On August 7, 1753, Elihu Chesebrough Jr. wrote two deeds on Long Point to "Edward Denison [1724-1758] mariner" (3) for land on either side of a road to be built from Stonington Harbor to Preston, a rich agricultural community east of Norwich By this time Stonington itself was a farming community producing corn, wheat, livestock, and cheese for city markets and for the Caribbean trade. Elihu Chesebrough Jr. gave Denison the right to

cut as much timber on my land at Long Point, both for Quantity and Quality such as is suitable for building a wharf about 30 feet wide, and as long as said Denison think it is for him or the interest of the public. Also to allow him to take off from said Point what stones shall be needed for the same... said Denison to proceed and build the same with convenient speed, extraordinaries eccepted, else the above promise becomes void. (4)

Denison wasted no time: he built a wharf to the west into Stonington Harbor and not far away a large house. He did not live long to enjoy this house, however, for he died when his boat went aground on Turner's Reef (today Cormorant Reef, south of Latimer Point) on April 18, 1758. (5) The house was destroyed on April 2, 1837, during a fire that took with it a total of nineteen buildings along the waterfront and Water Street. (6) In its place today are the Stonington Ocean Bank building on Cannon Square, built in 1851, and the Gilbert William Collins house, built in 1853 (Pl. XIV).
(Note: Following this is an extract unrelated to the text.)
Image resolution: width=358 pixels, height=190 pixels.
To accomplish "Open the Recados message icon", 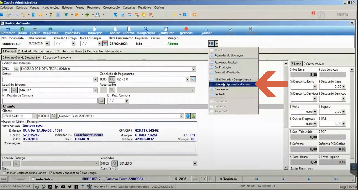I will coord(186,29).
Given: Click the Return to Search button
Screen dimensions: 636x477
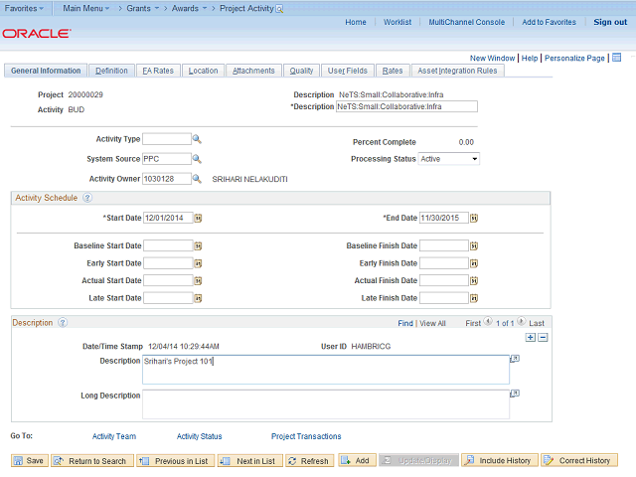Looking at the screenshot, I should [x=90, y=461].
Gilbert Collins and his brother Daniel (1813-1862), with Mark Glines (1811-1895), ran a mill at the east end of Wall Street, where they made doors and window-sash frames still found in local houses. The bank was built in the Greek revival style favored by its president at the time, Charles Phelps Williams. Although it was acquired by the Stonington Historical Society in 1942, it is still a bank.
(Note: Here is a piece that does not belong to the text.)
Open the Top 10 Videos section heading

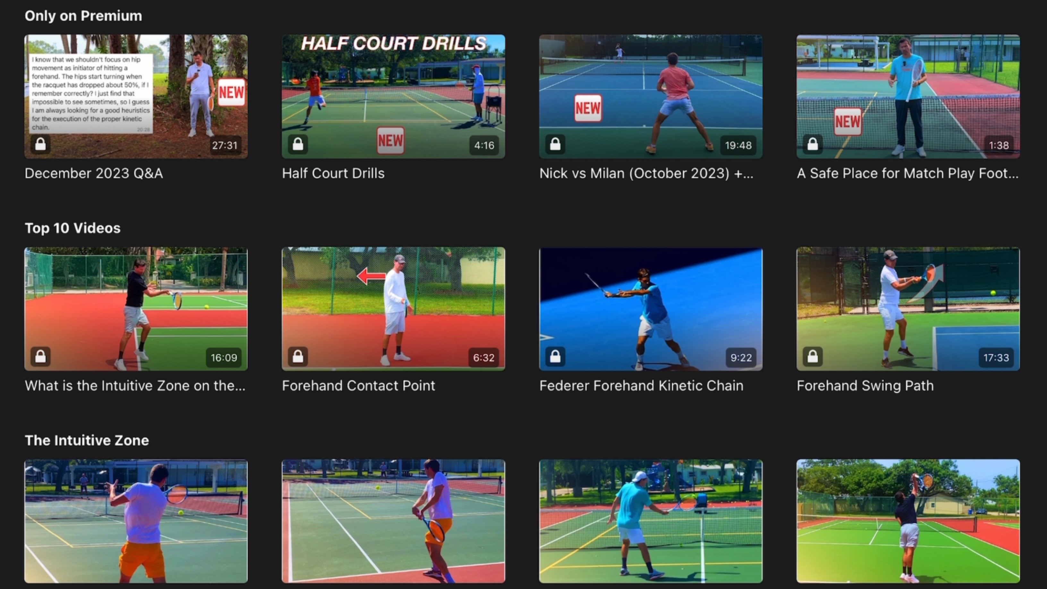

Edward Denison's sister Mary (1742-1800) married on April 5, 1759, Colonel Oliver Smith of nearby Groton, a merchant in the West Indies trade known for his role in the Revolutionary War. According to family tradition, soon after the couple moved to Long Point in 1761, they built a house just south of Wall Street, probably on land Mary Denison had inherited from her brother. The house (Pl. III) must have been moved to its present site north of Wall Street after March 15, 1812, when Nathaniel Miner Pendleton (1777-1848) sold the lot to David C. Smith (1782- 1883), a grandson of Oliver. (7)
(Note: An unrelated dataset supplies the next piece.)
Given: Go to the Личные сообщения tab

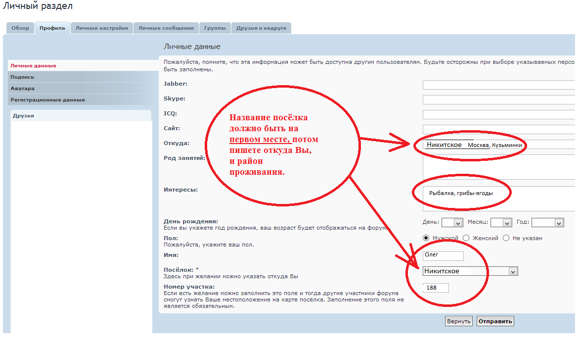Looking at the screenshot, I should click(166, 28).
Among the others who purchased waterfront lots on Long Point from Elihu Chesebrough Jr. were Edward Hancox (1714-1803), Isaac Sheffield (1731-1797), and John Brown (1701-1764). Chesebrough also sold land north of the town square on both sides of Main Street to a number of tradesmen: Nathaniel Tripp, a shipwright; Eliphalet Buddington, a cooper; Simeon Hiscox, a tailor; Nathan Stanton and Thomas Robinson, mariners; and Gilbert Fanning, a merchant. The two houses built by Fanning after 1761 still stand on the west side of Main Street between Union and Hannony Streets. Fanning's son Edmund (1769-1841), who was born at 44 Main Street, became the first American sea captain to circumnavigate the globe, in 1797 and 1798, aboard the Betsey, a New York ship with a crew from Stonington. His brother Nathaniel (1755-1805) sailed with John Paul Jones (1747-1792) during the Revolutionary War and became first borough clerk when he returned to Stonington. The land records of the Fanning houses show the uncertainty of the eco nomic life of a merchant. Gilbert Fanning no sooner had bought the land than economic circumstances forced him to deed it to his father-in-law, Dr. Nathan B. Palmer (1712-1795), and it was not until the end of the eighteenth century that Fanning's sons were able to regain title to their homestead.